蛍吾とは仲良くやっているつもりだし、まあふざけてキスくらいなら出来なくもないかもしれない。けれど、あんな、……舌を入れたりだとか、股間に直接触れるなんて論外だ。想像しそうになるだけで鳥肌が立つ。
「でも昨日、蛍吾先輩から『ケツは俺のだから使うな』って念押されましたけど」
くら、と目眩がした。なんだそれ、と即座に否定しようとして、寝入りに蛍吾がそんな事を言っていたような、と思い出す。

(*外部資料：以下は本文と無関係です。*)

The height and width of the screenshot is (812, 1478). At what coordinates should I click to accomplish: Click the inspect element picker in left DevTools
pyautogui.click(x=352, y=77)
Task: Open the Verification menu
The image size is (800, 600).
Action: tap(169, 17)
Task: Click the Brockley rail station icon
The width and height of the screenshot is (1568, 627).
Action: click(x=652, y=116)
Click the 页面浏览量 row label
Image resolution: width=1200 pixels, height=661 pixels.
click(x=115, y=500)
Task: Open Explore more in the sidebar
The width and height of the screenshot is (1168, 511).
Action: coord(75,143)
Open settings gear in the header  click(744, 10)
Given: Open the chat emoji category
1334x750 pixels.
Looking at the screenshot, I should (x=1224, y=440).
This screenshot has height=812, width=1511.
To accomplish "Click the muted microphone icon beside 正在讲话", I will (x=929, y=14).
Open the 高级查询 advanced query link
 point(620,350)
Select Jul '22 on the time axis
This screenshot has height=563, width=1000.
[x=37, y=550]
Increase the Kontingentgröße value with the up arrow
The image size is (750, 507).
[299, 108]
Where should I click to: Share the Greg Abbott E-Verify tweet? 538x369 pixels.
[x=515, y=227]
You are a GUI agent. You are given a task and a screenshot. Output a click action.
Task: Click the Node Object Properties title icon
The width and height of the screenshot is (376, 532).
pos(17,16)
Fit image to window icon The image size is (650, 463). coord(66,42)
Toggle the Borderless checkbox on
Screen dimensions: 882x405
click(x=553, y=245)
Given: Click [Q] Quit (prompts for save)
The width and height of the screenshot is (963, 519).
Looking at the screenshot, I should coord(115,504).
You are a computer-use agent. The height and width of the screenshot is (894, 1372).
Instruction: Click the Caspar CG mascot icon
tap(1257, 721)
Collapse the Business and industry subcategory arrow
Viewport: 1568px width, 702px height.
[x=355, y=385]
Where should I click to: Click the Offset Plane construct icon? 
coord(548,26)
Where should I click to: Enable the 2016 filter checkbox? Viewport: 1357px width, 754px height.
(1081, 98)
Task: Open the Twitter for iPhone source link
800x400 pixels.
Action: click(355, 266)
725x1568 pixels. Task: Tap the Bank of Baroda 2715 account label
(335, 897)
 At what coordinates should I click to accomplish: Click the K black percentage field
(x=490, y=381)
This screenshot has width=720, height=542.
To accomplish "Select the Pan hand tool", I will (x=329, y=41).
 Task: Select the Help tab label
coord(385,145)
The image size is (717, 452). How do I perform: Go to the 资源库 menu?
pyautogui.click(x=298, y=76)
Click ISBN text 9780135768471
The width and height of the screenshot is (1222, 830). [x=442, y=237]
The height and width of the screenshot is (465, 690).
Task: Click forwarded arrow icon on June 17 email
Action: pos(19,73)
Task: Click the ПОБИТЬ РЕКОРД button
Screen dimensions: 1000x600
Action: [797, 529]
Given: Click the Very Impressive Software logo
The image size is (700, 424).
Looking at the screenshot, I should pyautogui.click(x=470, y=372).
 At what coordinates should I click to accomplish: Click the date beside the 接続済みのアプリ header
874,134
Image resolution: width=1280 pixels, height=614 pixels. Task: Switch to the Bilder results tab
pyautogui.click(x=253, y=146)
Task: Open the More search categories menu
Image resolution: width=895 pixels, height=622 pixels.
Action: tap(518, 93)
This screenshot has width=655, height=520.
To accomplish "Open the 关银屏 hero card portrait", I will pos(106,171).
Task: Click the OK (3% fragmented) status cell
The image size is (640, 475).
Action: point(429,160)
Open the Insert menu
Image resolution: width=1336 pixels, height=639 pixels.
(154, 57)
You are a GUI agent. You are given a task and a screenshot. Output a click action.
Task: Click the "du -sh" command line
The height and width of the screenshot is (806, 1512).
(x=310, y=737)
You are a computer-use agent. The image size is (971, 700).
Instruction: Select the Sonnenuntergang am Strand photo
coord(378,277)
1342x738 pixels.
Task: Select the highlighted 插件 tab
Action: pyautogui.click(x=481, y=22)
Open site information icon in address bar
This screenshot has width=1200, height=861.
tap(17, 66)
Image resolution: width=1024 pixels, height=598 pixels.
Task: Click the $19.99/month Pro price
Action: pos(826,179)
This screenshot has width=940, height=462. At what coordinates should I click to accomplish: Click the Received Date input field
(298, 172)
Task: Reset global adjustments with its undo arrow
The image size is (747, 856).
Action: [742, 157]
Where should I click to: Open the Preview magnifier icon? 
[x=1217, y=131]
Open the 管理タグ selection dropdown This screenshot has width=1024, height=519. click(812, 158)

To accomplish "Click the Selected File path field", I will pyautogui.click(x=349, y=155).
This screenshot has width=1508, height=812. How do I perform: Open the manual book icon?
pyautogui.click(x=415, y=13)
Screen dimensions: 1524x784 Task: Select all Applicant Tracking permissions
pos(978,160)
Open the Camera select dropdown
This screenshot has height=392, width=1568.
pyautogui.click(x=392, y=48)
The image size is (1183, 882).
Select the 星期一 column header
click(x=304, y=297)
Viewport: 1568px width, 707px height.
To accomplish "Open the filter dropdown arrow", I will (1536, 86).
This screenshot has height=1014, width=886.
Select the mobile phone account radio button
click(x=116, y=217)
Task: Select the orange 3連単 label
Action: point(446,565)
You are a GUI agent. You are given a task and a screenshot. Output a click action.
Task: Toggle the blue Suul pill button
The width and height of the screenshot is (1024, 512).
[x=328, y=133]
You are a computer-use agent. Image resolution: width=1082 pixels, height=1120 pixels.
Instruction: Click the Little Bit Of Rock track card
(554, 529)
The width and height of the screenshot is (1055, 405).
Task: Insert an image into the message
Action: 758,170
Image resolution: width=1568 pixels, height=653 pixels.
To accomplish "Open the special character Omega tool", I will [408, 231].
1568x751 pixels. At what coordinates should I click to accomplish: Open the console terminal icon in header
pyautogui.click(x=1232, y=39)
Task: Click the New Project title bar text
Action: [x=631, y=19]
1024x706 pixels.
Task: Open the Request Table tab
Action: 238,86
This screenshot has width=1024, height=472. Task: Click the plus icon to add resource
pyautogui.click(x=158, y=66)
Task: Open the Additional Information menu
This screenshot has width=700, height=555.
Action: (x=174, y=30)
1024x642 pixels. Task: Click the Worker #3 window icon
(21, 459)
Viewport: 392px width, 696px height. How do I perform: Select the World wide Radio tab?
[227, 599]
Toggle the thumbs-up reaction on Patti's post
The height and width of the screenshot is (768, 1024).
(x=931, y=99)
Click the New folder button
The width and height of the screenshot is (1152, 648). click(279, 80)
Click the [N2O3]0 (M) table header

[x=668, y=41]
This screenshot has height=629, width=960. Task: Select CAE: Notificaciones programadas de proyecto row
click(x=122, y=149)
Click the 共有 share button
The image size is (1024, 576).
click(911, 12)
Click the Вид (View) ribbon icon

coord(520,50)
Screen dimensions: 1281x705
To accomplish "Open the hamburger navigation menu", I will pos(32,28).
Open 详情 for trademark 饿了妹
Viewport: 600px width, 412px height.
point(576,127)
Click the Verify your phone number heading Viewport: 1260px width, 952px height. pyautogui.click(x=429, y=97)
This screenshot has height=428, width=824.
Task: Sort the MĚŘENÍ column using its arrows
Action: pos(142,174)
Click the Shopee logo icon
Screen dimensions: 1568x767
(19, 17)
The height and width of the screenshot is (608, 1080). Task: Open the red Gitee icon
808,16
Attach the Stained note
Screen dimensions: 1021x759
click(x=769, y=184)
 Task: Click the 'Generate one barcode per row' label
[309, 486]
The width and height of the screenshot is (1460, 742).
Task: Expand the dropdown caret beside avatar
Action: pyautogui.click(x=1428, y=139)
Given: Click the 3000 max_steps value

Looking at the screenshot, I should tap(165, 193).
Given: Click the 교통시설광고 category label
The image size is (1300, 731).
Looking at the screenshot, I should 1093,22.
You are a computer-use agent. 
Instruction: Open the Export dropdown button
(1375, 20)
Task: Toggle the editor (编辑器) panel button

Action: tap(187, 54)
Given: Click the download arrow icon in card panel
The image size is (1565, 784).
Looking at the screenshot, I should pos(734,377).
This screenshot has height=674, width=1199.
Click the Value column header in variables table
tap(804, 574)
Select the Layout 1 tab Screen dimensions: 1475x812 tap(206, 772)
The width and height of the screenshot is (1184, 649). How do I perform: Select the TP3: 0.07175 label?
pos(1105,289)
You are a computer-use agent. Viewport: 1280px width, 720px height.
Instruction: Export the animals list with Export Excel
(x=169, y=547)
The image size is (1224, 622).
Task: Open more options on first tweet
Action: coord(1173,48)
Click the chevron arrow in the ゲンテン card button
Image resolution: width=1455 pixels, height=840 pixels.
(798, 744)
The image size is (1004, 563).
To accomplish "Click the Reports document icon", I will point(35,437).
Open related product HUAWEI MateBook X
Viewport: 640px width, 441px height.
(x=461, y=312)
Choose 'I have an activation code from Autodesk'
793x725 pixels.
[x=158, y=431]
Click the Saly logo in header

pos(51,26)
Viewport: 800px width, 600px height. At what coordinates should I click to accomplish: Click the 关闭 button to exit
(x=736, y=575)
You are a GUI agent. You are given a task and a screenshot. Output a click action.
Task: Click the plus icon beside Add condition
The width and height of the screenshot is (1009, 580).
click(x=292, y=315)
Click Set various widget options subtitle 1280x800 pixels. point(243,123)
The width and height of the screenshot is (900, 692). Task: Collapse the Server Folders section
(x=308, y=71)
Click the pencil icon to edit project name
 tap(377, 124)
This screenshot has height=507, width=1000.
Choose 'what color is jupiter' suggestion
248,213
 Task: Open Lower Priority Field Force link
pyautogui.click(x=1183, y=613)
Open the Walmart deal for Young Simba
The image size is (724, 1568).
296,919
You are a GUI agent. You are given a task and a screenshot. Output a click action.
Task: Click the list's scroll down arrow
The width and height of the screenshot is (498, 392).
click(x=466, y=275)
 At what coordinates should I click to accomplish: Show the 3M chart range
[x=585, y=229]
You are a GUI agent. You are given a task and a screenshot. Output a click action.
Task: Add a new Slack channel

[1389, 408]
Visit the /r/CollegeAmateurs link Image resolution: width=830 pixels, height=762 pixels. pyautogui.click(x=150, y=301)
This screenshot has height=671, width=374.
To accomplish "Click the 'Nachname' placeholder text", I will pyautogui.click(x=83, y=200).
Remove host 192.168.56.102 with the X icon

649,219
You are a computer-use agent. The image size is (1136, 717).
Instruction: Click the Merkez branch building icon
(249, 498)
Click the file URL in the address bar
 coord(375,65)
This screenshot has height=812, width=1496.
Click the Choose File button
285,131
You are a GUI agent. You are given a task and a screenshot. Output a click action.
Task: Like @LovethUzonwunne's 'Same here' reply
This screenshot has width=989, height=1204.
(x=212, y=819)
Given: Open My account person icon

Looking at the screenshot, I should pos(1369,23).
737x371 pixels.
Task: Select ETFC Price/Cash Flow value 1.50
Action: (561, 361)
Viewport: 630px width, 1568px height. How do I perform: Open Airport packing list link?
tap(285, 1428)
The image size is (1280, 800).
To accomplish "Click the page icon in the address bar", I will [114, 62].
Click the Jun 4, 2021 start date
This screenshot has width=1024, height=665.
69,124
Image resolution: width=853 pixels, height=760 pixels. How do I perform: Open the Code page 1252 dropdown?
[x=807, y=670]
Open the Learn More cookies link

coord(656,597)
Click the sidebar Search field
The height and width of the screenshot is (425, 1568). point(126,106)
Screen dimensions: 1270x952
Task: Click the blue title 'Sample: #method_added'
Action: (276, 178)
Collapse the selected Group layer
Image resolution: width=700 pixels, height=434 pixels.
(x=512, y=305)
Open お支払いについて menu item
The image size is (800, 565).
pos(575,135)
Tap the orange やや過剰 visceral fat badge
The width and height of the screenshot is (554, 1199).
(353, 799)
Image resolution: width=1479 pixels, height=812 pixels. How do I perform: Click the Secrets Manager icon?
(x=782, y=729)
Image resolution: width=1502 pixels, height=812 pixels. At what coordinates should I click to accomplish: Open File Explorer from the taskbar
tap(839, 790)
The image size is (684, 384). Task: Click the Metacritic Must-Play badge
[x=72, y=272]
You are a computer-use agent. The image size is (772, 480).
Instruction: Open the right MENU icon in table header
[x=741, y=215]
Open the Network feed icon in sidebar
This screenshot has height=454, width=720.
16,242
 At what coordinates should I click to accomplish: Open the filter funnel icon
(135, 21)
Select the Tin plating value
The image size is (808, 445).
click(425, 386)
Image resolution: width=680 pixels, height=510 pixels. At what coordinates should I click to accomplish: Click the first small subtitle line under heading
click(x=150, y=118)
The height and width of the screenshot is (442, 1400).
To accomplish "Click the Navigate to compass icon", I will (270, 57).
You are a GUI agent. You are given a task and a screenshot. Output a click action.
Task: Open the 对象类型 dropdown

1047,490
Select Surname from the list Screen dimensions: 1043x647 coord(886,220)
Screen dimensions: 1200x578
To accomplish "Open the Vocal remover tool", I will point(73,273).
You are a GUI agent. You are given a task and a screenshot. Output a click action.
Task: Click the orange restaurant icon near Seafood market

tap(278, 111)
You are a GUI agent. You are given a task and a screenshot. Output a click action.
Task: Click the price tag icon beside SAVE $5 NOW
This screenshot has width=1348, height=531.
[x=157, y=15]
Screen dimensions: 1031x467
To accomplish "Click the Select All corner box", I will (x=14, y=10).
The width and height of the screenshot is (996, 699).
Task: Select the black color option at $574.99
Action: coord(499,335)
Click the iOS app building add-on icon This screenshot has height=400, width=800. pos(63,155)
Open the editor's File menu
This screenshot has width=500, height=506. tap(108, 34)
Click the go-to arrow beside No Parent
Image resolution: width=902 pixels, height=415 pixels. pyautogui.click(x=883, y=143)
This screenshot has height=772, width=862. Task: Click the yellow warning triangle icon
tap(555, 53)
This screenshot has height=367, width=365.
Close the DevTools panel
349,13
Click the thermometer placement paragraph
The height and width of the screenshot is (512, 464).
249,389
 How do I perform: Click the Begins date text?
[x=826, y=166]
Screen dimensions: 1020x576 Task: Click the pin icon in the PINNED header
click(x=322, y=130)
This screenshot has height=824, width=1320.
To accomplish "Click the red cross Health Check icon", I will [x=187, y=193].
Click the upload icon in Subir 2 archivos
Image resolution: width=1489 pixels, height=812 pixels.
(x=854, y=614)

「それ、たぶん俺の貞操守る為の嘘だから。お前、ケツでヤる趣味無いんだよな。だったら意味のない嘘だから、そのまま忘れろ」
「ああ、そういう事ですか」
なんだ、と答える志摩宮は、しかしどうでもよさそうに見えたのだが。
「恋人が居るのに俺とヤれるなんて、先輩ってかなり尻軽なんだなーと思ってたんですけど」
「恋人が居るっぽい俺とヤれるお前も相当だけどな」
無表情なのに、何故か後ろにブンブン振られた尻尾が見える。この幻影、霊視と同じでチャンネル設定で消えるようにならないだろうか。
「だから昨日、蛍吾がどうとか言ってたのか」
「これで遠慮なくできます」
「お前のどこに遠慮があったんだよ」
あれだけしておいて、と昨日を思い出して股間が熱を持ちそうになり、慌てて他の事を考えようとした俺の前に、志摩宮のスマホが差し出された。
「なんだ?」
「青姦できる公園マップです。近場だと三ケ所、少し遠いけど見られても身バレしなそうな距離なら七ヶ所くらいっスね」
叩き落とそうとしたスマホに、さっと逃げられる。
「お前な」
「だって、毎回手でするだけじゃ飽きますし」
「飽きたらやめりゃいいだろうが……」
「飽きないこともあるにはありますけど」
志摩宮がニッと歯を見せて笑う。
それが本題だったろうに、巧く誘導されたものだ。
「……言ってみろ」
「俺ね、フェラされんのが一番好きなんです。正直突っ込むより好き」
ぐぅ、と唸る。アレを? あの長さの極悪なブツを?
「無理」
「クチだけでやれとか鬼畜いこと言わないんで。手メインで、先っぽ咥えてくれればいいんスよ。……それとも、青姦(そと)の方が良いですか?」
まぁ、青姦に飽きたらもっと違うこともしてもらう事になりますけどね、と。志摩宮は完全に脅しにかかってくる。
ほら、やっぱり怖いじゃないか。
「口だったら一回で終わるか?」
「バイト一回につき一回、ですよ」
「わーってるよ」
ため息を吐いて、承諾した。
「さすが先輩」
何が流石なのか。
立ち上がって、自分のスマホを開いた。もう食堂の朝食の時間を過ぎていた。今日は朝飯抜きだ。
「行くぞ」
「はいっ」
にこにこで俺の後についてくる志摩宮は、他の生徒からは忠犬にしか見えないだろう。